还是通过一个例子说明ipvs怎么转发的,首先我们需要修改kube-proxy的代理模式为ipvs,我们可以通过修改configmap来实现:
$ kubectl edit configmap kube-proxy -n kube-system
configmap/kube-proxy edited
将mode修改为ipvs即可,如下图:
apiVersion: apps/v1
kind: Deployment
metadata:
name: nginx-deployment
spec:
replicas: 3
selector:
matchLabels:
app: nginx
template:
metadata:
labels:
app: nginx
spec:
containers:
- name: nginx
image: nginx
---
apiVersion: v1
kind: Service
metadata:
name: nginx-basic
spec:
type: ClusterIP
ports:
- port: 80
protocol: TCP
name: http
selector:
app: nginx
创建对应的pod和service:
$ vim ipvs.yaml
controlplane $ kubectl create -f ipvs.yaml
deployment.apps/nginx-deployment created
service/nginx-basic created
$ kubectl get pods -o wide
NAME READY STATUS RESTARTS AGE IP NODE NOMINATED NODE READINESS GATES
nginx-deployment-748c667d99-fpsh6 1/1 Running 0 12s 192.168.1.3 node01 <none> <none>
nginx-deployment-748c667d99-hsnzw 1/1 Running 0 12s 192.168.0.7 controlplane <none> <none>
nginx-deployment-748c667d99-sb9b2 1/1 Running 0 12s 192.168.1.4 node01 <none> <none>
$ kubectl get svc -o wide
NAME TYPE CLUSTER-IP EXTERNAL-IP PORT(S) AGE SELECTOR
nginx-basic ClusterIP 10.96.115.68 <none> 80/TCP 36s app=nginx
我们通过【ipvsadm -L】命令查看ipvs转发规则:
$ ipvsadm -Ln
IP Virtual Server version 1.2.1 (size=4096)

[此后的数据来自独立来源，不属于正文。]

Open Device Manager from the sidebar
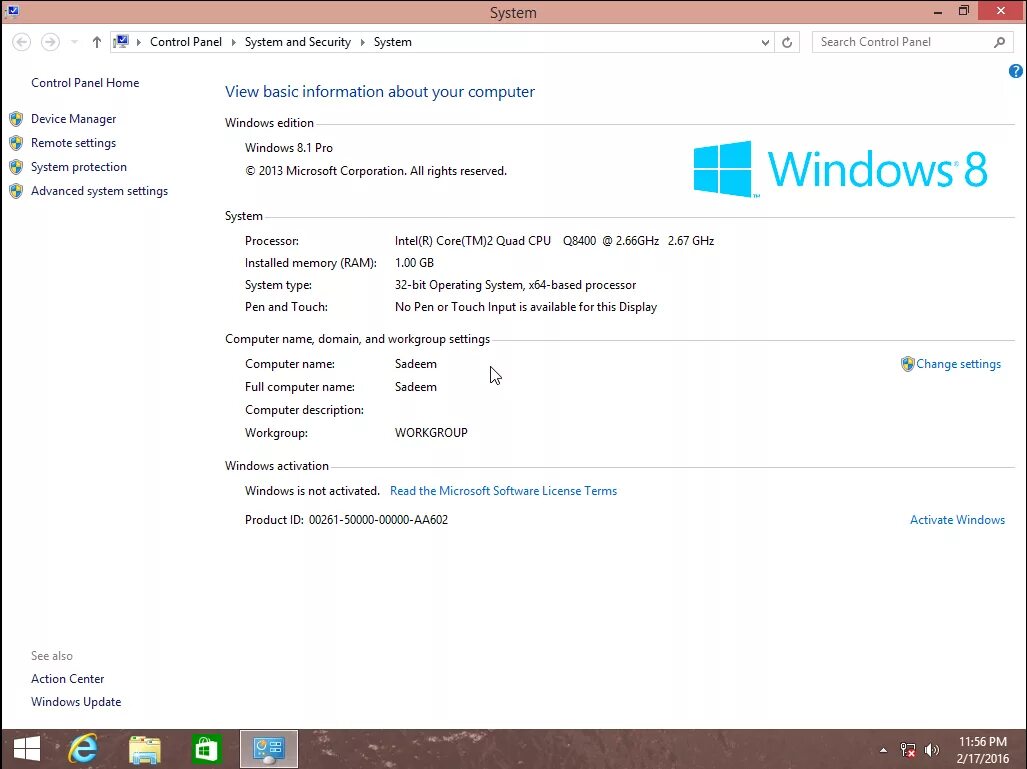1027x769 pixels. (72, 118)
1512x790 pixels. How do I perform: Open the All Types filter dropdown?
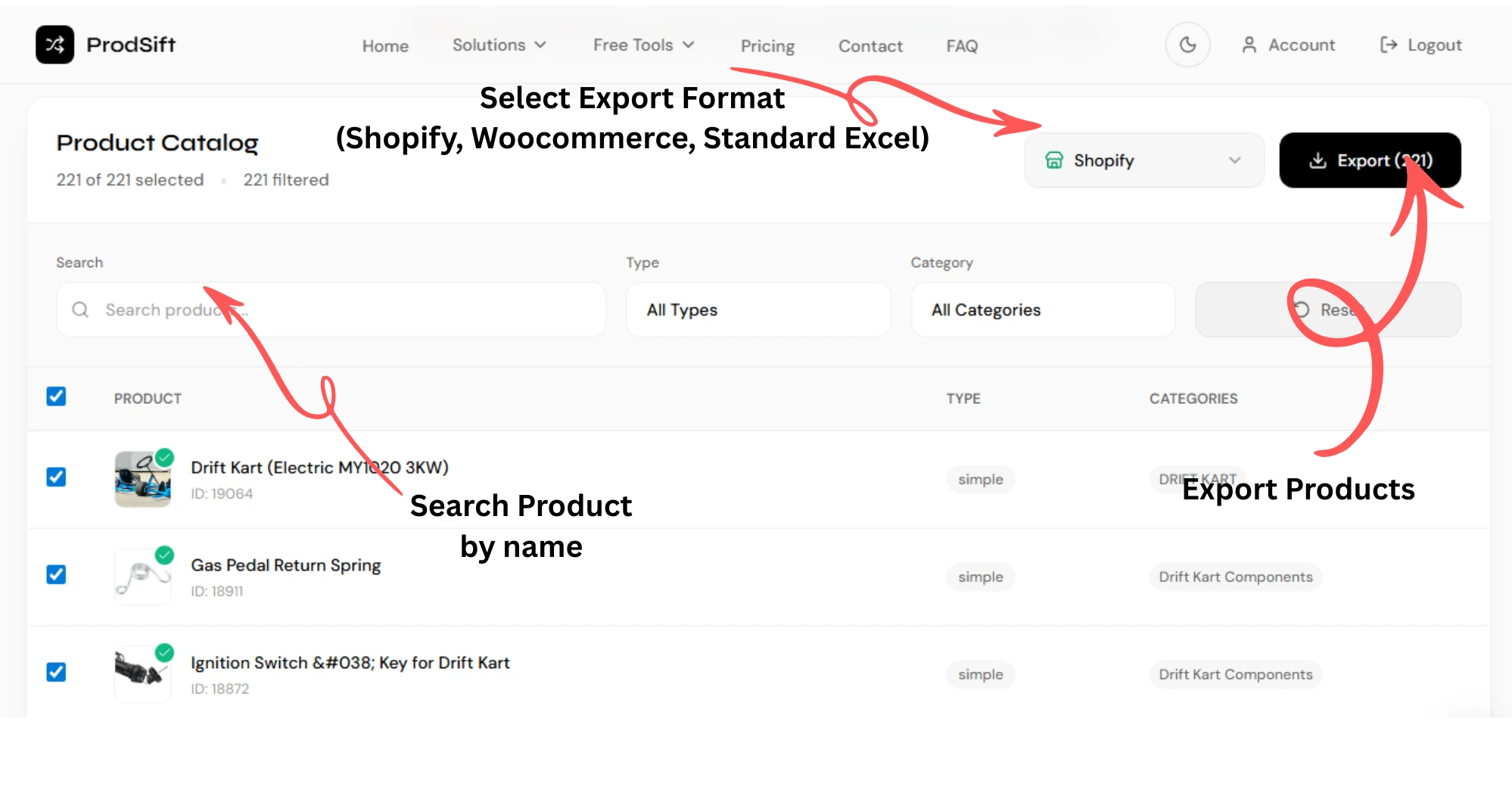pyautogui.click(x=758, y=310)
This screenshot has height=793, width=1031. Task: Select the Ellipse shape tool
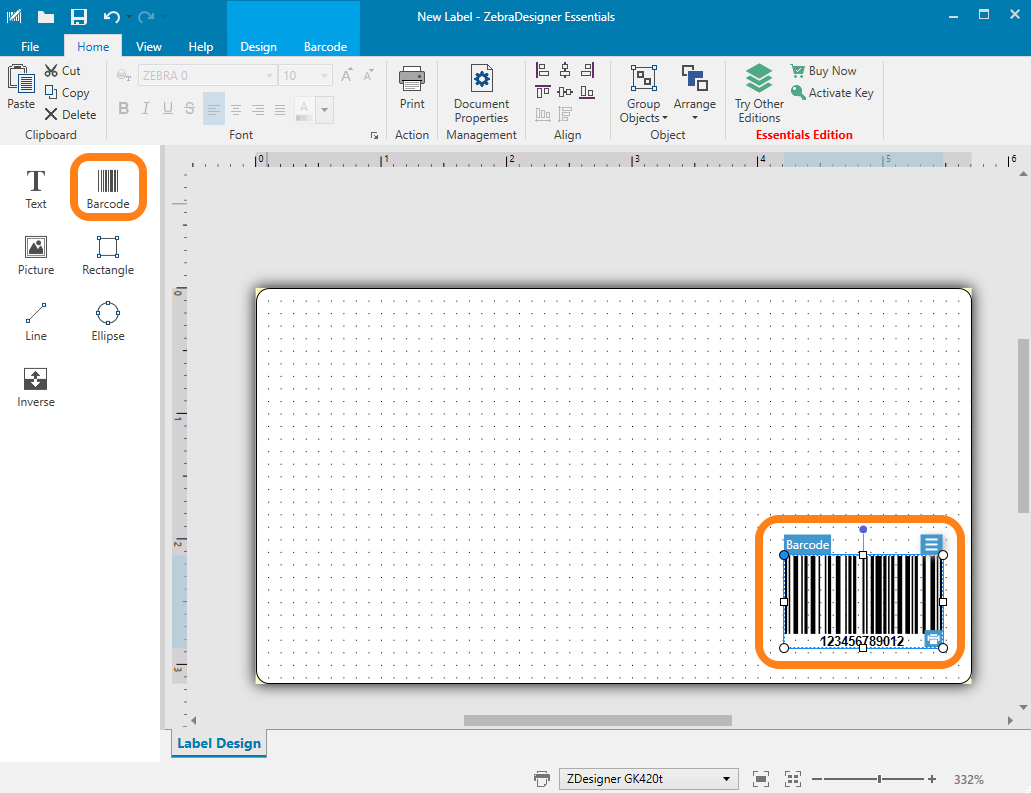[108, 320]
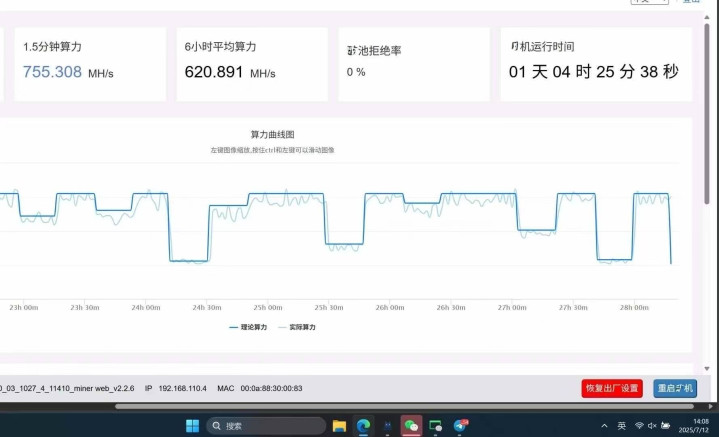Click the horizontal scrollbar at page bottom
719x437 pixels.
pos(400,406)
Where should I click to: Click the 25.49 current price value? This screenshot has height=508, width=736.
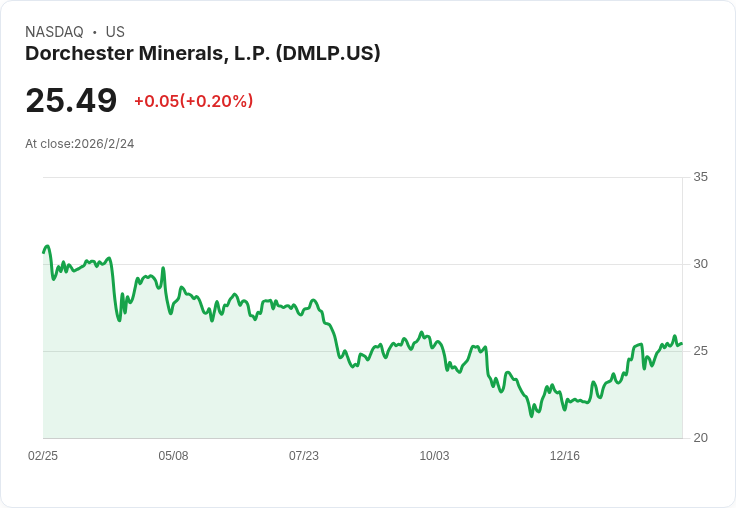click(x=71, y=100)
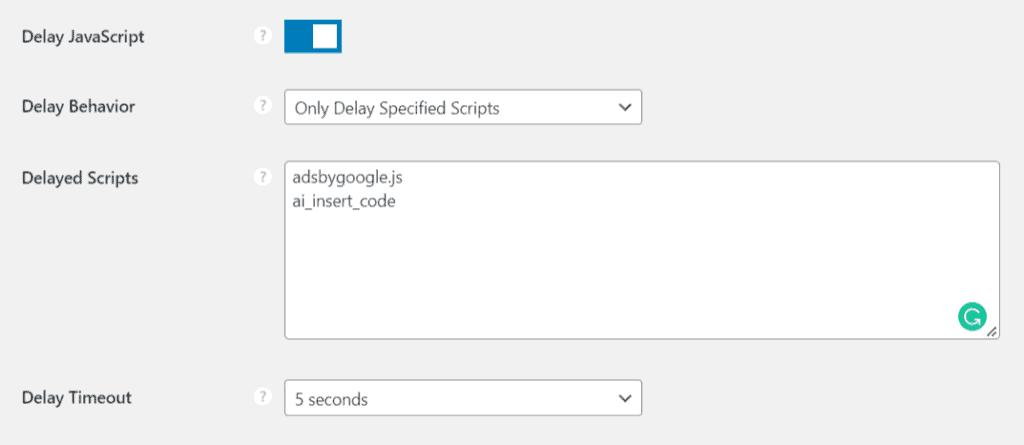Disable the Delay JavaScript toggle switch

coord(313,36)
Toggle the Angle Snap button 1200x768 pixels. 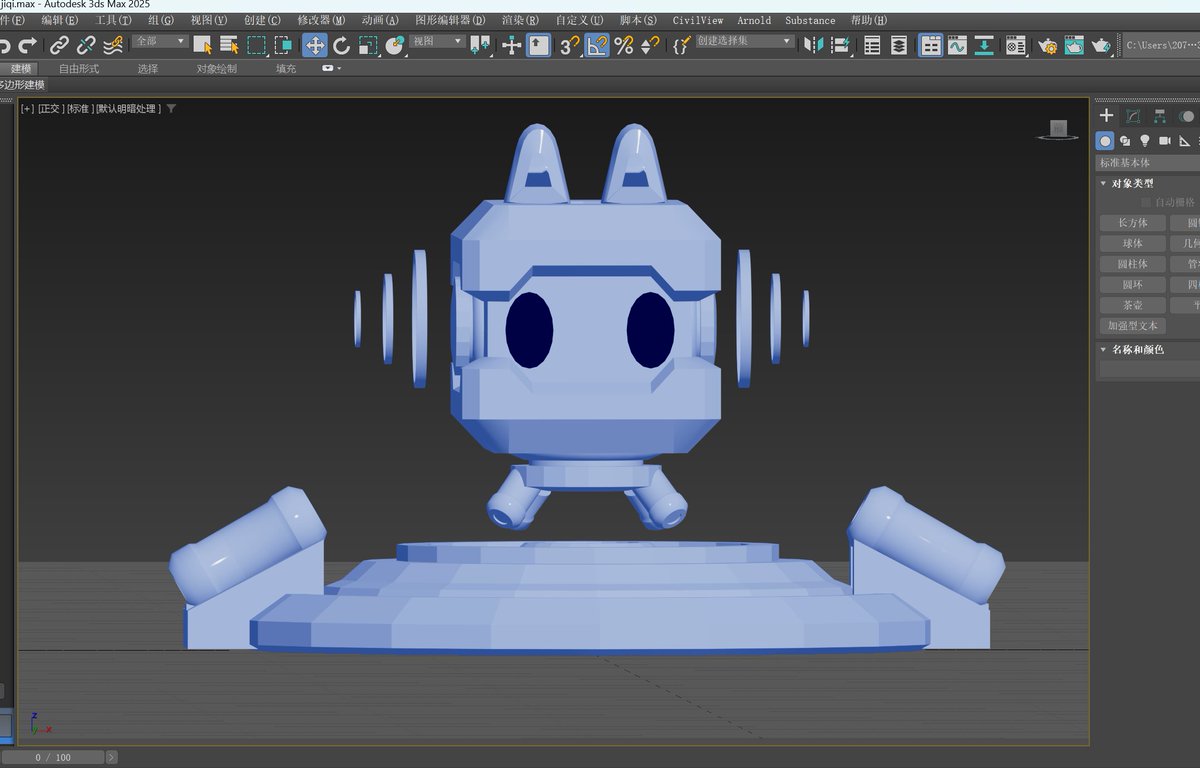pos(598,45)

Prot LocalAddress:Port Scheduler Flags
-> RemoteAddress:Port Forward Weight ActiveConn InActConn
...省略...
TCP 10.96.115.68:80 rr
-> 192.168.0.7:80 Masq 1 0 0
-> 192.168.1.3:80 Masq 1 0 0
-> 192.168.1.4:80 Masq 1 0 0
...省略...
可以看到,到ClusterIP:Port的流量,都被以rr(round robin)的策略转发到3个后端pod上。
五、iptables vs ipvs
●1、iptables更通用,主要是应用在防火墙上,也能应用于路由转发等功能,ipvs更聚焦,它只能做负载均衡,不能实现其它的例如防火墙上。
●2、iptables在处理规则时,是按“链”逐条匹配,如果规则过多,性能会变差,它匹配规则的复杂度是O(n),而ipvs处理规则时,在专门的模块内处理,查找规则的复杂度是O(1)。
●3、iptables虽然可以实现负载均衡,但是它的策略比较简单,只能以概率转发,而ipvs可以实现多种策略。